■ Problem to solve: Extend the passage below about networking after losing a job, picking up right after its final sentence.

■ Excerpted text:
Your first networking job is to let just about everyone you can think of know that you are looking for work. For people who have recently been terminated, this is often a daunting task. But the longer you put it off, the harder it will become. If necessary, keep reminding yourself that very, very, very few successful people have made it through life without having lost jobs involuntarily. Most, in fact, have plenty of rejection stories to tell, from being rejected by schools to being ejected from jobs. As one retired CEO of a large manufacturing company said to me during a recent interview, "Anyone who has never been fired has probably never had the guts to take any risks and probably should have been fired many times over."
In your networking, you will doubtless run into people who will implicitly or explicitly blame you for being out of work. They'll suggest variously that you were wrong to take that job to begin with or that if you had played your cards right, you would still have it or that you should have seen the handwriting on the wall long ago and left before being shown the door. Often these people will be people close to you, like parents, in laws, siblings, spouses, or lovers, which will make their blaming all the more difficult to bear. Take a deep breath, look them in the eye, and say calmly, "Well, unfortunately, that's water over the dam at this point, and I'd like your help in getting on with my life. Here's what you could do for me. ..."

■ Stored data:
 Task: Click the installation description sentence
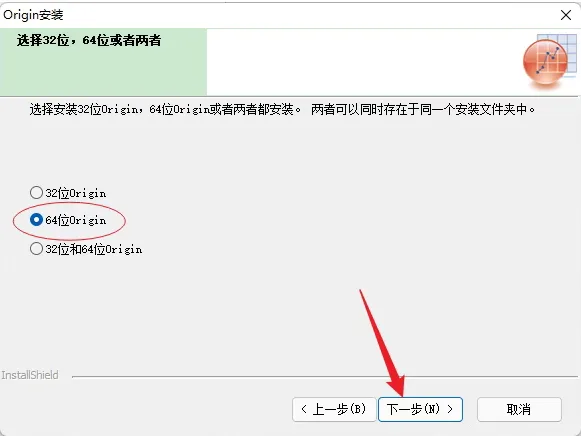tap(282, 109)
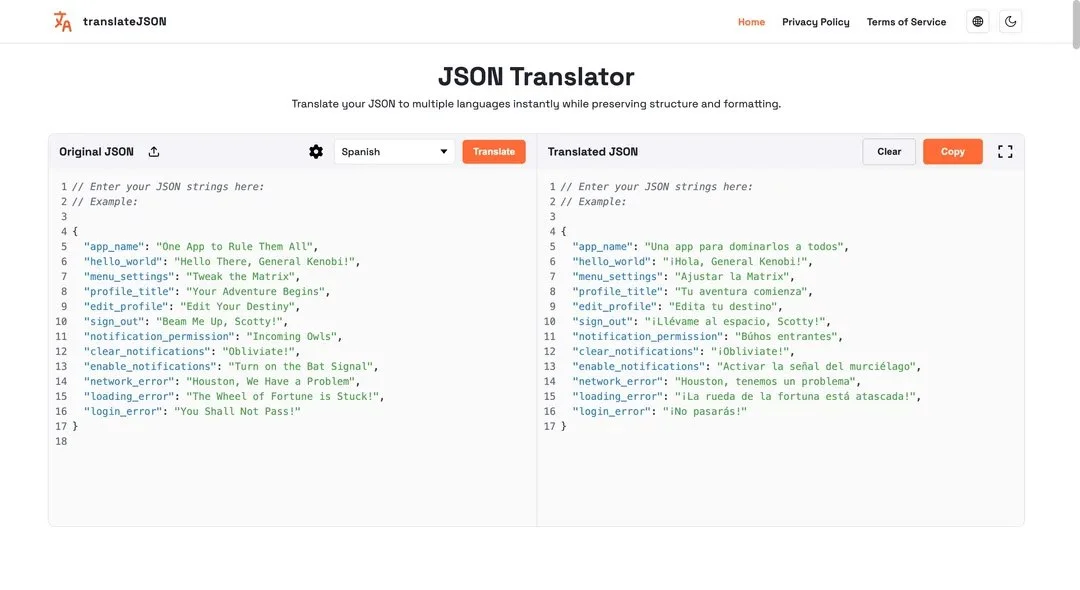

■ Final answer:
Try to avoid arguing with them. Doing so will probably just make you feel angrier and stand in the way of your getting the real help they may be able to offer. Instead of arguing, try to engage them in the problem solving process of finding new employment. Ask them to help you think of people with whom you might talk about jobs. Share with them some of the options you are considering and invite them to brainstorm with you about how to investigate them. Ask them about their own experiences of losing or changing jobs and get them to describe some of the search techniques they found helpful. Encourage them to share their experiences and to provide concrete information or resources that may be useful to you.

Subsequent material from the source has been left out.